Consumers who seek ways to improve credit scores may be offered a vast amount of products and services as they search online. These services may allow them to obtain their credit report, their credit scores, assist them in finding ways to improve credit scores and also help them keep regular track of their credit. Credit monitoring services are one of the many choices available. Consumers who are considering credit monitoring services may need to ask themselves a few questions as they further educate themselves on this tool.
What Are Credit Monitoring Services?
Credit monitoring services regularly analyze your credit and may provide you updates when a change has occurred. There are several different credit monitoring services currently available, some good and some not-so-good, each with different features offered. Be sure to review the features and terms of a credit monitoring service before signing up for a program.
How Could Credit Monitoring Services Help Me?
Ask yourself this question, how often do I check my credit? Most consumers would probably strive to check it once per year, but the reality is that most consumers probably check it a lot less often than that. Credit is generally out of sight and out of mind unless there is a problem or if a big purchase is anticipated. But wouldnt you want to know if there is a problem on your credit report that can be corrected well before you consider buying a home, a car or anything else like that? Credit monitoring services are on watch and may alert you of an issue.
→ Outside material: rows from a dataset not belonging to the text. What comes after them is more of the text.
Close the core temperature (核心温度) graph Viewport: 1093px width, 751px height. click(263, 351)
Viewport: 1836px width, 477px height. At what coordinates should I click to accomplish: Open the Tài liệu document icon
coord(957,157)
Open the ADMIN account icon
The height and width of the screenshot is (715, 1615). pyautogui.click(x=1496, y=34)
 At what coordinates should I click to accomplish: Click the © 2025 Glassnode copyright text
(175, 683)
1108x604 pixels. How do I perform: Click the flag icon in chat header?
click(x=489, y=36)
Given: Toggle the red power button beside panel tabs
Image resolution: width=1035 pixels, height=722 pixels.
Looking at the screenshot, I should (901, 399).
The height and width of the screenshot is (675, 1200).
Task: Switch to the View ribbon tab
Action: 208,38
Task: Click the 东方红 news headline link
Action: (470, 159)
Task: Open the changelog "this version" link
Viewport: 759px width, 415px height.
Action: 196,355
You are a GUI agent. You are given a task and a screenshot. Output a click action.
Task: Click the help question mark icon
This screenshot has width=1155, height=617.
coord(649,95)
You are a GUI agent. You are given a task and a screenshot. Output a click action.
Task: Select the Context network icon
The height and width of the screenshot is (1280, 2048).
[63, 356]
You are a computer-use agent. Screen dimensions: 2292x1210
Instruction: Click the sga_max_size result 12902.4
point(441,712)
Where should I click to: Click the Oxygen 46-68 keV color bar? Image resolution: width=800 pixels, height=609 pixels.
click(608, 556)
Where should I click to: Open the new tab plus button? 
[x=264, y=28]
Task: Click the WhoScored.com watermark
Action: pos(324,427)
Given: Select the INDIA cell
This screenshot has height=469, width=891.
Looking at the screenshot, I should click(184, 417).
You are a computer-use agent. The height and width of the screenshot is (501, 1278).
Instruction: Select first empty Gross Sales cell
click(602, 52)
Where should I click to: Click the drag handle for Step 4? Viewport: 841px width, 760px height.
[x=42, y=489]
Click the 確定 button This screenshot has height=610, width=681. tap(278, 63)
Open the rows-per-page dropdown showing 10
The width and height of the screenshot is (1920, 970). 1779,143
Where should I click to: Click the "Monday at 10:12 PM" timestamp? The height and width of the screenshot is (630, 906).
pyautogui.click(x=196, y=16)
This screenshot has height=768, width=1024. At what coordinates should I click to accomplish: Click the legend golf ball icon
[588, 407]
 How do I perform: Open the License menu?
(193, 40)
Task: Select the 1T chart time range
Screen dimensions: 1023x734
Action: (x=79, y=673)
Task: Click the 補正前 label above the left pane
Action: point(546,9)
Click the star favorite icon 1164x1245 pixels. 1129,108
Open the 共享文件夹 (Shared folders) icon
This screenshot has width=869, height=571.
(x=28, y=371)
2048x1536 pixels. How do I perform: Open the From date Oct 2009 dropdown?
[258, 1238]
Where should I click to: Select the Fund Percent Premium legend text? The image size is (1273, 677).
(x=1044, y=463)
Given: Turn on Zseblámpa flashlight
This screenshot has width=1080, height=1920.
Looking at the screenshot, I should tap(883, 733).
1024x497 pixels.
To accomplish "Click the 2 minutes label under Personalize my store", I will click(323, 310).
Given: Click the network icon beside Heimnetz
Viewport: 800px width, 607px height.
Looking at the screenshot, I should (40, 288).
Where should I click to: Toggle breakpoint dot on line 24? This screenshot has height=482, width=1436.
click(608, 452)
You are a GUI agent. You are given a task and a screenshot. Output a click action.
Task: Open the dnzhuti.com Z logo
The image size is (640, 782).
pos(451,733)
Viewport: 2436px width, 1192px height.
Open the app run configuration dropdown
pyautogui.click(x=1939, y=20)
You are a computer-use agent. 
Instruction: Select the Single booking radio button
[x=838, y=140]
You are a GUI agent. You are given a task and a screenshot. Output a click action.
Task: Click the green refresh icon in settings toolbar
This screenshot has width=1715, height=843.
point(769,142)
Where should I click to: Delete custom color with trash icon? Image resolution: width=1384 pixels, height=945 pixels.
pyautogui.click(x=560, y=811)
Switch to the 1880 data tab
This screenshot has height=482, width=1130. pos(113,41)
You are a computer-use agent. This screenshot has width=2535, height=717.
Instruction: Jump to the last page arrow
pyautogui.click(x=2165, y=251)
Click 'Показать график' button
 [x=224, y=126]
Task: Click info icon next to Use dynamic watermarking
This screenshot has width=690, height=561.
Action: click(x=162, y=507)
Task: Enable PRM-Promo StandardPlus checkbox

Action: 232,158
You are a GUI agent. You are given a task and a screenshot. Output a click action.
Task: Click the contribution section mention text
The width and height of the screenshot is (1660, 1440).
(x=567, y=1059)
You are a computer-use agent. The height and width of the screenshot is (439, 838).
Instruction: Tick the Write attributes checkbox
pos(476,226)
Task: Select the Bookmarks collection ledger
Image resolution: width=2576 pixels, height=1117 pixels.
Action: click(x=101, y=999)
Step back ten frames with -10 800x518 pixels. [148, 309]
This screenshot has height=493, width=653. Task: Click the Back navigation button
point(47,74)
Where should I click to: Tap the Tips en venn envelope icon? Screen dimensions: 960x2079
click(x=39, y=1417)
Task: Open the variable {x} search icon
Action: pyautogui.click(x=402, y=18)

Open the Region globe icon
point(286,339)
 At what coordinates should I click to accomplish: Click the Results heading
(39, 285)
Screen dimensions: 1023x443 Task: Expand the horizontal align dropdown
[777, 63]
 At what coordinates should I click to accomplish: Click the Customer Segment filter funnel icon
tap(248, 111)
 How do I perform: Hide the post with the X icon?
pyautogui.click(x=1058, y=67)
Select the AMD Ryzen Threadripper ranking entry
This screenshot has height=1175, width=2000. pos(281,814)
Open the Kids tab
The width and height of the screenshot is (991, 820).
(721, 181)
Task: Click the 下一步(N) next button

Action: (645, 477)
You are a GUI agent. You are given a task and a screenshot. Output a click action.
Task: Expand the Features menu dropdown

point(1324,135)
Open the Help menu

Catching an issue on your credit report early may save you time by not having to address it down the road when you are trying to make a big purchase. Whether it is a payment that you forgot to send, inaccurate information reported by a creditor or a compromise of personal identification information, credit monitoring services can help you keep regular track of your credit situation.
Can Credit Monitoring Services Save Me Money?
Weve already demonstrated that credit monitoring services may save you time, but can they save you money? Negative information that is reported on your credit report may lower your credit scores. Credit scores have become the main driver by creditors in determining who receives credit and what interest rates are charged. As a result, seeking and implementing ways to improve credit scores may save you money. Credit monitoring may show you whether your efforts are succeeding and, as a result, give you information that may help you decide if further efforts are necessary. Lets demonstrate with the following example:
A consumer with good credit scores borrows $200,000.00 to purchase a home. She receives an offer to borrow at 5.0% interest rate for a 30-year fixed rate loan. Her total payments of principal and interest over the life of the loan would be $386,510.40.
Another consumer with marginal credit scores borrows the same amount for a home purchase but receives an offer of a 5.5% interest rate for a 30-year fixed rate loan. He is not eligible for the lowest rates based on his lower credit scores and his total principal and interest payments are $408,808.80 for the life of the loan. This represents a difference of $22,298.40 in additional payments that may have been avoided! I dont know anyone who would be willing to spend that much money so needlessly. Had he utilized ways to improve credit scores and kept on top of his progress with diligent credit monitoring in an effort to see if more credit improvement efforts were necessary, he may have saved himself some money.
The convenience of using credit monitoring services to regularly monitor credit may provide peace of mind knowing that credit issues may be detected early and you may be able to address them quickly. Those who are interested in how credit monitoring services can assist them may want to take advantage of the low-cost or free trial offers that are currently available. Always remember to review the features and terms of a credit monitoring service before signing up for a program.